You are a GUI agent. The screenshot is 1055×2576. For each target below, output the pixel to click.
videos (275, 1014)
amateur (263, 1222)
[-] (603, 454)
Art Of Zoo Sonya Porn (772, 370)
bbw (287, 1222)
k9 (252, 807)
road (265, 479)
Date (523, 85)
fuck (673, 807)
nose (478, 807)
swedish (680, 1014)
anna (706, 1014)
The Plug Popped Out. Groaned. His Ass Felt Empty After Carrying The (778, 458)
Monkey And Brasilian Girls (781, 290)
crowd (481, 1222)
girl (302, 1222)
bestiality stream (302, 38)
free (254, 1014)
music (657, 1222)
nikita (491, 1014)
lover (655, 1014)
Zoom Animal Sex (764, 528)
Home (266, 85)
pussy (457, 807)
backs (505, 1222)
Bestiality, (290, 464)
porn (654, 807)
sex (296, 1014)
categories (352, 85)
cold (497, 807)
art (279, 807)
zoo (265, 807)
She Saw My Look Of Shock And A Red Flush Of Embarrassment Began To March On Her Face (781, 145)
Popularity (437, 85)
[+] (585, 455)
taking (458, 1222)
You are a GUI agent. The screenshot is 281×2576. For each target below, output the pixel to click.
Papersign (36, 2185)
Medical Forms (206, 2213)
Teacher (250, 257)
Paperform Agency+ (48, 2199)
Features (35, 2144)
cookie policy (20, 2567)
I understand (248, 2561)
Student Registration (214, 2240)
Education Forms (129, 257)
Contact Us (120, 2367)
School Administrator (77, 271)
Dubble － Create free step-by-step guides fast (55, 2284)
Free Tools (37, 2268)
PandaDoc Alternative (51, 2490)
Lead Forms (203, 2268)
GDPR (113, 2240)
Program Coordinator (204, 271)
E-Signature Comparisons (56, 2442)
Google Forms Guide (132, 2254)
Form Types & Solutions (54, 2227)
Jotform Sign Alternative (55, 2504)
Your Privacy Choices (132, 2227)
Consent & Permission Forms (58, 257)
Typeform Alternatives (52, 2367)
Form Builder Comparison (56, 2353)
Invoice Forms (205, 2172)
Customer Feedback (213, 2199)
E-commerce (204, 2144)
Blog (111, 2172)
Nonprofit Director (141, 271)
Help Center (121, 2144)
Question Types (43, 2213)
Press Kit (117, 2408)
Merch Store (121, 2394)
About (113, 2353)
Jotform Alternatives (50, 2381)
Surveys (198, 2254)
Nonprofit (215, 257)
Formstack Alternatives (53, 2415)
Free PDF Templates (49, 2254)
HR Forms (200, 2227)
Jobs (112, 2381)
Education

- - -

◆ **WORK REQUEST**
Output the listing above word for word, from the opening line through the line that contains "music (657, 1222)", and leave out everything after it.

◆ **TASK RESPONSE**
You are a GUI agent. The screenshot is 1055×2576. For each target below, output the pixel to click.
videos (275, 1014)
amateur (263, 1222)
[-] (603, 454)
Art Of Zoo Sonya Porn (772, 370)
bbw (287, 1222)
k9 (252, 807)
road (265, 479)
Date (523, 85)
fuck (673, 807)
nose (478, 807)
swedish (680, 1014)
anna (706, 1014)
The Plug Popped Out. Groaned. His Ass Felt Empty After Carrying The (778, 458)
Monkey And Brasilian Girls (781, 290)
crowd (481, 1222)
girl (302, 1222)
bestiality stream (302, 38)
free (254, 1014)
music (657, 1222)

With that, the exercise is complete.